Dataset extract below:

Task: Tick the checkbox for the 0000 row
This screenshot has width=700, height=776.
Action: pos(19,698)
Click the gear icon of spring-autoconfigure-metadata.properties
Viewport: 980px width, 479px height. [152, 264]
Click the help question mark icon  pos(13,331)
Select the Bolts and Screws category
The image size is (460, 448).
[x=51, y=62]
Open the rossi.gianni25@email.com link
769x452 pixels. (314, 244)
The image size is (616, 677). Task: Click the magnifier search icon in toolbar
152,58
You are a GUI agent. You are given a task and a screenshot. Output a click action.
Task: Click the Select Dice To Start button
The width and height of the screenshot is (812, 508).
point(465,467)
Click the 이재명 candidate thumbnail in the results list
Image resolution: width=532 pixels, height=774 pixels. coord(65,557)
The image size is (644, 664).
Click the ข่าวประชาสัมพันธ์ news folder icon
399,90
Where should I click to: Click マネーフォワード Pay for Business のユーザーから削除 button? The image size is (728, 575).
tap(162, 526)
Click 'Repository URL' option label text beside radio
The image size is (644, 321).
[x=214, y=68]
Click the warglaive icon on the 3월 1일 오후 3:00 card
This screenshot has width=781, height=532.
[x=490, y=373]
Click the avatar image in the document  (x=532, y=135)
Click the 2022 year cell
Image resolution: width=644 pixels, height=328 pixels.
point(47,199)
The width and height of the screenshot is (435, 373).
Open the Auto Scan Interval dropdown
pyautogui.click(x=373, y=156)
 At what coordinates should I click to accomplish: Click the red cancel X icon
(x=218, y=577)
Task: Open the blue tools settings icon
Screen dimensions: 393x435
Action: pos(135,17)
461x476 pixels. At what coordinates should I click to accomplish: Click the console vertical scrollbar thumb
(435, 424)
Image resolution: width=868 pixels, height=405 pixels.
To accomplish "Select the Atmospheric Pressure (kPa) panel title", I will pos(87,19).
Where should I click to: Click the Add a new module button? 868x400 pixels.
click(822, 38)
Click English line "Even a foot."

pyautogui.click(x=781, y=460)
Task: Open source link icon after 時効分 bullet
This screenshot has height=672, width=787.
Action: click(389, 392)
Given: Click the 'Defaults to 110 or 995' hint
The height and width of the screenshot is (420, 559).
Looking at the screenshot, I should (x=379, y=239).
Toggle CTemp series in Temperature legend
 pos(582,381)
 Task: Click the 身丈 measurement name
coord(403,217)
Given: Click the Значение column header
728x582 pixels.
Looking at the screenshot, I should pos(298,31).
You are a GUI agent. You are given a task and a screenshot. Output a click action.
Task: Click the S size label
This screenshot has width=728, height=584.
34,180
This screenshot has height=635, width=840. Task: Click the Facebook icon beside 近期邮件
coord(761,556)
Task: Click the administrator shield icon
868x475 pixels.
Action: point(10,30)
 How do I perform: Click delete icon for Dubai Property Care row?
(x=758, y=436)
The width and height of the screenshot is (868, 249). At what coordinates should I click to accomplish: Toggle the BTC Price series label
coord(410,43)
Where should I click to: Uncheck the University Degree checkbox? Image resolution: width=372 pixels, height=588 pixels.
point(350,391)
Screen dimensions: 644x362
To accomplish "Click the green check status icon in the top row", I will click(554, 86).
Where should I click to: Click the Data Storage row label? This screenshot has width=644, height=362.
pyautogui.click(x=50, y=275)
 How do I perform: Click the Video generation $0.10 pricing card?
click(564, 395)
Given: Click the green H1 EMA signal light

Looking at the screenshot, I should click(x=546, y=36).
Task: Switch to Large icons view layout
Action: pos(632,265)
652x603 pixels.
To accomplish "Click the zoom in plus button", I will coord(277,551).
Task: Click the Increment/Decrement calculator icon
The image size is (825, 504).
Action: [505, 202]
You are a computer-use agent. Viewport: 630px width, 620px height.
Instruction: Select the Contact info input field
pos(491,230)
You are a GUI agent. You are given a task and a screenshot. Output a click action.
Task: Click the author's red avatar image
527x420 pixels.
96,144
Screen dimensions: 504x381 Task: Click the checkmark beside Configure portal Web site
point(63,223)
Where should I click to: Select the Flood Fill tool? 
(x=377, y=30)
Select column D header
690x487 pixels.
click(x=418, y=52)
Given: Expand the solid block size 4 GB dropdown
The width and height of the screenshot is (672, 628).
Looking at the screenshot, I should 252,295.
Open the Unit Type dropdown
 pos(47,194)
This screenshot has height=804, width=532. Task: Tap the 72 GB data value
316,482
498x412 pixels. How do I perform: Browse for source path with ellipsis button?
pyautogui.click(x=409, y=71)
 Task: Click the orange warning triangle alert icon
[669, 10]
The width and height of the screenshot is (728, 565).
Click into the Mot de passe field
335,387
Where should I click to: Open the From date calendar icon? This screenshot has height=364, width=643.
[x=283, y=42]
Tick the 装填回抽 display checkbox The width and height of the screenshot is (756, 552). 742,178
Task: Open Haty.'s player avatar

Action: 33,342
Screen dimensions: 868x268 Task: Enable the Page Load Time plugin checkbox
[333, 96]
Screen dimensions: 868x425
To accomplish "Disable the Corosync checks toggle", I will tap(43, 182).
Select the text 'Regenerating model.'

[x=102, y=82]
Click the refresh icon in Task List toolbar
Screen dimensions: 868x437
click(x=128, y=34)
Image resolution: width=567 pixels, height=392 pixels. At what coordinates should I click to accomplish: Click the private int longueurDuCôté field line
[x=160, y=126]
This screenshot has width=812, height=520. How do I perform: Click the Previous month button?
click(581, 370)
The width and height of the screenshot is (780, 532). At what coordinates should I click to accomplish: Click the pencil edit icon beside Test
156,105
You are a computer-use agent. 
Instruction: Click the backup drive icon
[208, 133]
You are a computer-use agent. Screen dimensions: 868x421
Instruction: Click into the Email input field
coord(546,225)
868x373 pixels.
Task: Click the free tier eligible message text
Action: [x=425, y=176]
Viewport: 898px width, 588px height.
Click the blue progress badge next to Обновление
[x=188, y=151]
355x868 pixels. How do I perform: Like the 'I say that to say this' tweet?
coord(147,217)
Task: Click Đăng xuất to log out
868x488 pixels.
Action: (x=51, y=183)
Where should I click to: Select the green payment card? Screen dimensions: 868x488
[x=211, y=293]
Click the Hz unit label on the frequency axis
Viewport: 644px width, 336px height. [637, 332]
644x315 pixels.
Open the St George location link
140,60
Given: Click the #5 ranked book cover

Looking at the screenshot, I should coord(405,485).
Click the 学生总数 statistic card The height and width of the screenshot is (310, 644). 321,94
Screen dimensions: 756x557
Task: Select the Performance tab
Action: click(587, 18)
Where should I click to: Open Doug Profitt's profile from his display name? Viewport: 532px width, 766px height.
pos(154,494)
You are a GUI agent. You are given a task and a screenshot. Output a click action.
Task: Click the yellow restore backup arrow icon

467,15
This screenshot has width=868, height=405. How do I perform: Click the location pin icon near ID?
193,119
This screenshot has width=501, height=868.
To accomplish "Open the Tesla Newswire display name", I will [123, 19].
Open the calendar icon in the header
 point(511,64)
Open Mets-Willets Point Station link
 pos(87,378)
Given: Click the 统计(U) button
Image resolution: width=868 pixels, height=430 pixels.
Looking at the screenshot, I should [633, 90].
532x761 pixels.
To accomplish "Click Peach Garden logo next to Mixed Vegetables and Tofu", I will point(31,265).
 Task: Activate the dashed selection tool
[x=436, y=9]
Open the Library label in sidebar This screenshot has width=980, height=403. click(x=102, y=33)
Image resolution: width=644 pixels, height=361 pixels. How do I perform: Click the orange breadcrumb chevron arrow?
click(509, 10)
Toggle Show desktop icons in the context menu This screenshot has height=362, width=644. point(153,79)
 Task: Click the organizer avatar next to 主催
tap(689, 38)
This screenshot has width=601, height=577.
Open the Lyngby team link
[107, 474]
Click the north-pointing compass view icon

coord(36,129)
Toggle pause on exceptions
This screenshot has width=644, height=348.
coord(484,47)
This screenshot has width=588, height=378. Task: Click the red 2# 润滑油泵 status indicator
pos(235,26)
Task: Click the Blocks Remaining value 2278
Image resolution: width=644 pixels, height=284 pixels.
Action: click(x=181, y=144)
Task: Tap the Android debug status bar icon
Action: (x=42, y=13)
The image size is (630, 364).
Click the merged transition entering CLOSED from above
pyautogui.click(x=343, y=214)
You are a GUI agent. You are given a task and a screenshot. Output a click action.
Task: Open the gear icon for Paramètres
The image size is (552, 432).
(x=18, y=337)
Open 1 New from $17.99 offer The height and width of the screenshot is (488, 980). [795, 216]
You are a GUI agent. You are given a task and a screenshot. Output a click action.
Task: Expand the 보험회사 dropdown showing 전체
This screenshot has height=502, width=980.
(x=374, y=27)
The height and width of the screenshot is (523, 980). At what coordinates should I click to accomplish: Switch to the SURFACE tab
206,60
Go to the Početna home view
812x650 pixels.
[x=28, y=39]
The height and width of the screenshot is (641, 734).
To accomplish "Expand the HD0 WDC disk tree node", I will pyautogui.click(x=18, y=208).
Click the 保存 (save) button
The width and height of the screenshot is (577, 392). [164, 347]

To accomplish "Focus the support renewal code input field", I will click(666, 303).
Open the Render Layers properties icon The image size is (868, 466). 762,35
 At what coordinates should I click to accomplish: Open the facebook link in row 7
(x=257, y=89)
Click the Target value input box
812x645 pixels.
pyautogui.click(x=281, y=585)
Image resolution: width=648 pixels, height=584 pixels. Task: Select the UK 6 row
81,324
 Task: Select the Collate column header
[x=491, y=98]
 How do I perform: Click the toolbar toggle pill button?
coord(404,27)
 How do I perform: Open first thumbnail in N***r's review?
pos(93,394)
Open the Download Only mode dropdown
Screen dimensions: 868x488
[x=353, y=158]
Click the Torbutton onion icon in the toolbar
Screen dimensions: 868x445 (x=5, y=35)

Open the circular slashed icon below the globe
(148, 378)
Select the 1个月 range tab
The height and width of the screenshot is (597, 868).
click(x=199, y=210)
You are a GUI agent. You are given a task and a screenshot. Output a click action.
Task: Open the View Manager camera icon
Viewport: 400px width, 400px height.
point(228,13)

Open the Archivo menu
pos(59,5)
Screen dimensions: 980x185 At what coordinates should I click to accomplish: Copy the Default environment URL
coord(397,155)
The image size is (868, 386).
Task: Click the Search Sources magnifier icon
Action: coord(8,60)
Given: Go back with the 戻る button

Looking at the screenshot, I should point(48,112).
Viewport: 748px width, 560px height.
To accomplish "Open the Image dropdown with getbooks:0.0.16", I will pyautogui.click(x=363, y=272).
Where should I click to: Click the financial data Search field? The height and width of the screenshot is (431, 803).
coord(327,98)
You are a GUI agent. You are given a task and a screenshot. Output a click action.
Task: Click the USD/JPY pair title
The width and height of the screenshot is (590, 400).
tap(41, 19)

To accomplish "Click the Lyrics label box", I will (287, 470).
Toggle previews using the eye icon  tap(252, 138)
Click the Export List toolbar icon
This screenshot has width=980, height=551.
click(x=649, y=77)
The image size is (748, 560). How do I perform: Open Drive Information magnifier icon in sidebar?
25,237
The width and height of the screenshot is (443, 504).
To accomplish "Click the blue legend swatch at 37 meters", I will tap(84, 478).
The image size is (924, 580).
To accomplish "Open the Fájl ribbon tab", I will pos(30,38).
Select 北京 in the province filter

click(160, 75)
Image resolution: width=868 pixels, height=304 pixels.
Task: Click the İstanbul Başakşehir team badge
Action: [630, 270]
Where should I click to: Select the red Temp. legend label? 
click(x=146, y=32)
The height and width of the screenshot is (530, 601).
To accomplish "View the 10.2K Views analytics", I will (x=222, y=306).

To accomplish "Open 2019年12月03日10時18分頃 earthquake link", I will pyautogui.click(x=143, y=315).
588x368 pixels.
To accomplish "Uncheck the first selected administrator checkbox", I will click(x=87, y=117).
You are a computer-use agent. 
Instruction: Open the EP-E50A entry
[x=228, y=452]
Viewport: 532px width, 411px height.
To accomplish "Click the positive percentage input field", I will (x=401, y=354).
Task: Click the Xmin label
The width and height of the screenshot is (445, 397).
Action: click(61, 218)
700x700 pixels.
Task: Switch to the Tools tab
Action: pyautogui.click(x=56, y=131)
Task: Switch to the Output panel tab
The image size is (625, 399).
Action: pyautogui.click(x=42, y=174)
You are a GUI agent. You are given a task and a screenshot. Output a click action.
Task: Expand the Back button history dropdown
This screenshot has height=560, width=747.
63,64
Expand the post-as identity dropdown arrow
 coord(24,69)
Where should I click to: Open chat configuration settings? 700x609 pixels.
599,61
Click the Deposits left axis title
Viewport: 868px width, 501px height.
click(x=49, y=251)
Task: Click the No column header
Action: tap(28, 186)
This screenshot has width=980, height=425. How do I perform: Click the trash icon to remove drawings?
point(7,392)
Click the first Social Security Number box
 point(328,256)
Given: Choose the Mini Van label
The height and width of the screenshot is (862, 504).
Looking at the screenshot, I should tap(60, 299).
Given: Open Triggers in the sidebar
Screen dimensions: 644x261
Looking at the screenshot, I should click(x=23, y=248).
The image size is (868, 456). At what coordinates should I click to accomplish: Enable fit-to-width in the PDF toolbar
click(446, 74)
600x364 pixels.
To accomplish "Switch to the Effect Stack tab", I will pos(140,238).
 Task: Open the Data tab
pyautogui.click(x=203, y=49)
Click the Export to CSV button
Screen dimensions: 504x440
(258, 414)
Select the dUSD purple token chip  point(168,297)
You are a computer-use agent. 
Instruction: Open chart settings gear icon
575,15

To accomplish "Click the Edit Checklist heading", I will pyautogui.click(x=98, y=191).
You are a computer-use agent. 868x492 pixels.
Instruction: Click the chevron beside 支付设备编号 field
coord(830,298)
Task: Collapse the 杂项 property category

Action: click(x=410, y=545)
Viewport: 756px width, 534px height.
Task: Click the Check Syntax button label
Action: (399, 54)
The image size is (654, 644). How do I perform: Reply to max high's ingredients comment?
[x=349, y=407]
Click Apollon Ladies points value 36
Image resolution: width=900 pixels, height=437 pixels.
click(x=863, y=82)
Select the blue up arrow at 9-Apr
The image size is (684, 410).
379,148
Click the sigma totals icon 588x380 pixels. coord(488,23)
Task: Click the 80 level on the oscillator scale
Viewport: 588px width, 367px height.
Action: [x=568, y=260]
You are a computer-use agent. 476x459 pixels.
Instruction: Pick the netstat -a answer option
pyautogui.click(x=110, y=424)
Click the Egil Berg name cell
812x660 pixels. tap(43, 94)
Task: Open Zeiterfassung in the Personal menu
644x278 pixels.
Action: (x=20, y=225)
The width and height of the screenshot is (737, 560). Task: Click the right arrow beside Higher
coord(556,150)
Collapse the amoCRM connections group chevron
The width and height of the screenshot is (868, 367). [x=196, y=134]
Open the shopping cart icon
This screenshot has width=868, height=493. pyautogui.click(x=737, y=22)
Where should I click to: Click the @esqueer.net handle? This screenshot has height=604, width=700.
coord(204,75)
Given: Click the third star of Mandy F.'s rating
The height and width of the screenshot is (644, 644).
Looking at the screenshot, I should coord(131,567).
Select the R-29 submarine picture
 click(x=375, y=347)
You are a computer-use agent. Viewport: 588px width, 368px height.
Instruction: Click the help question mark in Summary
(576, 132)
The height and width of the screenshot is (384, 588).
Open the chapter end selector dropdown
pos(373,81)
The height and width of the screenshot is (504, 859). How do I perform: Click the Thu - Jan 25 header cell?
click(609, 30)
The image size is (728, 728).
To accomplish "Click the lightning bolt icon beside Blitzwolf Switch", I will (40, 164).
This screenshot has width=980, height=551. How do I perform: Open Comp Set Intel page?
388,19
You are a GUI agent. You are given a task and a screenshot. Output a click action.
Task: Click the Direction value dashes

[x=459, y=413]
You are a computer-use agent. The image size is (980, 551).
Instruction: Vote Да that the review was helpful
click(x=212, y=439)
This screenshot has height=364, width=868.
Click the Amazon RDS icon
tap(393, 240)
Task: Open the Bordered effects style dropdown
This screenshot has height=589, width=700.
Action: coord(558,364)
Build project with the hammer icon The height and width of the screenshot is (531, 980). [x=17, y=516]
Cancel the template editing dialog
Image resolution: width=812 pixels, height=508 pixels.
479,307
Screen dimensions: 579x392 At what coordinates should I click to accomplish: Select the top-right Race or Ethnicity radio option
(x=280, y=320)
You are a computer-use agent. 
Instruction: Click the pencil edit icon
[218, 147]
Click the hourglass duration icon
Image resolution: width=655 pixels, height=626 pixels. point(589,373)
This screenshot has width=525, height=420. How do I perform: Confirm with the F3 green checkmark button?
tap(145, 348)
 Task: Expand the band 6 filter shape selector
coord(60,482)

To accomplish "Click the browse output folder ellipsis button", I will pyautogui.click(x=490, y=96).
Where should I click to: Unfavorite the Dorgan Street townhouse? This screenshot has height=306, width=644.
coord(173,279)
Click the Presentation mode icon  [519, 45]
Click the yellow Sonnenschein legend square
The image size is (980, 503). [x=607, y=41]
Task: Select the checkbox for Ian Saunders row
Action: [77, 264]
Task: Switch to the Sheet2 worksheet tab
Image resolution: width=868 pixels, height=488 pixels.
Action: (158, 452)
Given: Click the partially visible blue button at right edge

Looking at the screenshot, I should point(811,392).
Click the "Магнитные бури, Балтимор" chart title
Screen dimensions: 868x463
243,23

End of Dataset extract.

■ **What is required**
In the entries above, the lines from the one bearing "Click the sigma" up to and including the one bearing "You are a computer-use agent. 476x459 pixels." should be transcribed exactly; no other line is wanted.

■ **Expected output**
Click the sigma totals icon 588x380 pixels. coord(488,23)
Task: Click the 80 level on the oscillator scale
Viewport: 588px width, 367px height.
Action: [x=568, y=260]
You are a computer-use agent. 476x459 pixels.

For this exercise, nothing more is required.